--- What is needed ---
The listing below contains a span that opens with the line containing "Given: Click the Cut scissors toolbar icon" and closes with the line containing "Where should I". Return that span exactly.

── Input data

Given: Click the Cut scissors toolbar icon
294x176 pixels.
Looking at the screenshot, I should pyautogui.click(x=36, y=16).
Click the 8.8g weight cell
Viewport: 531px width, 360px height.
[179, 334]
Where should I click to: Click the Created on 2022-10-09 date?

────
── Input data

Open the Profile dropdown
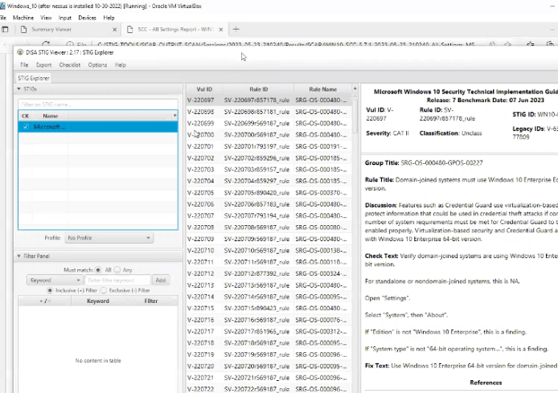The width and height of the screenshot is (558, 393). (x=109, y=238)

────

--- Output of the exercise ---
Given: Click the Cut scissors toolbar icon
294x176 pixels.
Looking at the screenshot, I should pyautogui.click(x=36, y=16).
Click the 8.8g weight cell
Viewport: 531px width, 360px height.
[179, 334]
Where should I click to: Click the Created on 2022-10-09 date?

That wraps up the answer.